Start of MATERIAL SHOWN
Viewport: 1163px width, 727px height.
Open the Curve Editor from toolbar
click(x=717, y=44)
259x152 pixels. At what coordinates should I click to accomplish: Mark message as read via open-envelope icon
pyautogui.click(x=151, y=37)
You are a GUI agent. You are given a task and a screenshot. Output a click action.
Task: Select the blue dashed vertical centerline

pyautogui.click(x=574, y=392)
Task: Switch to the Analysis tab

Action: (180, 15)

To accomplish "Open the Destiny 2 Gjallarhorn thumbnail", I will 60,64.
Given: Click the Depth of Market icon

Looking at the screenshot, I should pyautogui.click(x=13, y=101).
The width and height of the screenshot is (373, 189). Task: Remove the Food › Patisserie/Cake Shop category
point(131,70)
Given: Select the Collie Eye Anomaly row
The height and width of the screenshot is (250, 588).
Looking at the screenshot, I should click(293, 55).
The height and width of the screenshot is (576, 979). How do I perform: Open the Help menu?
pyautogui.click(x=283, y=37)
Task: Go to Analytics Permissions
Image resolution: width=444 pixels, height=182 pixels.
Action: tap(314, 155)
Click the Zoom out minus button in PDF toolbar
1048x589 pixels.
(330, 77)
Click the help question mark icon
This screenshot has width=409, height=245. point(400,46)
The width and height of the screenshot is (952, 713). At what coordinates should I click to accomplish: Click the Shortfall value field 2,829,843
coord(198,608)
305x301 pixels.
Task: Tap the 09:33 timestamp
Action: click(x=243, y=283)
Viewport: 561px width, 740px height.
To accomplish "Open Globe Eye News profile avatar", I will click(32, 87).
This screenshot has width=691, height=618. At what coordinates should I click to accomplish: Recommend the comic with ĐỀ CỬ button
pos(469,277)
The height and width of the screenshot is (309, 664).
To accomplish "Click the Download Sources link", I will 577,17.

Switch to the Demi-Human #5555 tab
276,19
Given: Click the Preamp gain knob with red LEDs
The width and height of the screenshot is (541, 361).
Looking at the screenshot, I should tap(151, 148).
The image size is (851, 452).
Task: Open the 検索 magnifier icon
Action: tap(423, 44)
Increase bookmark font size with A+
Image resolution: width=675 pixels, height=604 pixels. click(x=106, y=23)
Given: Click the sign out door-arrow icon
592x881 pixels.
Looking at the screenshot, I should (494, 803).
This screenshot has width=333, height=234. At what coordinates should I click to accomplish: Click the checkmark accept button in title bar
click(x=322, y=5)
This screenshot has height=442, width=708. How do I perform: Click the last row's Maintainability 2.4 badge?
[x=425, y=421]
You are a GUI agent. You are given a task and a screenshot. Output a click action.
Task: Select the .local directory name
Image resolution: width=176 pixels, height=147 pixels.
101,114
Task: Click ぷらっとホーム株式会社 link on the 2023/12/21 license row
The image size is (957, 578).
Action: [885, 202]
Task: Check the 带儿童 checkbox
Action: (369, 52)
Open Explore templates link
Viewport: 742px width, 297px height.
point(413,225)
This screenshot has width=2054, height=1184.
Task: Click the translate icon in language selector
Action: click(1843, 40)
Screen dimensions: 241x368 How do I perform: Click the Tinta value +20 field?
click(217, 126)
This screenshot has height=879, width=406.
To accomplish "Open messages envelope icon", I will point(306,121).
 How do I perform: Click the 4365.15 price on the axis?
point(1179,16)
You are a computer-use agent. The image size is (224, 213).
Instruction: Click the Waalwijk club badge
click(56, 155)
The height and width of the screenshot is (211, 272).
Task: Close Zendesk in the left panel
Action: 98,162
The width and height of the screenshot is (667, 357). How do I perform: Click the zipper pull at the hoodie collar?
End of MATERIAL SHOWN
### DIRECTIONS
Taking the entries above, write out exactly each line from the one holding "The height and width of the screenshot is (309, 664)." to the one holding "Task: Click ぷらっとホーム株式会社", both included, and stop there.

### EXERCISE SOLUTION
The height and width of the screenshot is (309, 664).
To accomplish "Click the Download Sources link", I will 577,17.

Switch to the Demi-Human #5555 tab
276,19
Given: Click the Preamp gain knob with red LEDs
The width and height of the screenshot is (541, 361).
Looking at the screenshot, I should tap(151, 148).
The image size is (851, 452).
Task: Open the 検索 magnifier icon
Action: tap(423, 44)
Increase bookmark font size with A+
Image resolution: width=675 pixels, height=604 pixels. click(x=106, y=23)
Given: Click the sign out door-arrow icon
592x881 pixels.
Looking at the screenshot, I should (494, 803).
This screenshot has width=333, height=234. At what coordinates should I click to accomplish: Click the checkmark accept button in title bar
click(x=322, y=5)
This screenshot has height=442, width=708. How do I perform: Click the last row's Maintainability 2.4 badge?
[x=425, y=421]
You are a GUI agent. You are given a task and a screenshot. Output a click action.
Task: Select the .local directory name
Image resolution: width=176 pixels, height=147 pixels.
101,114
Task: Click ぷらっとホーム株式会社 link on the 2023/12/21 license row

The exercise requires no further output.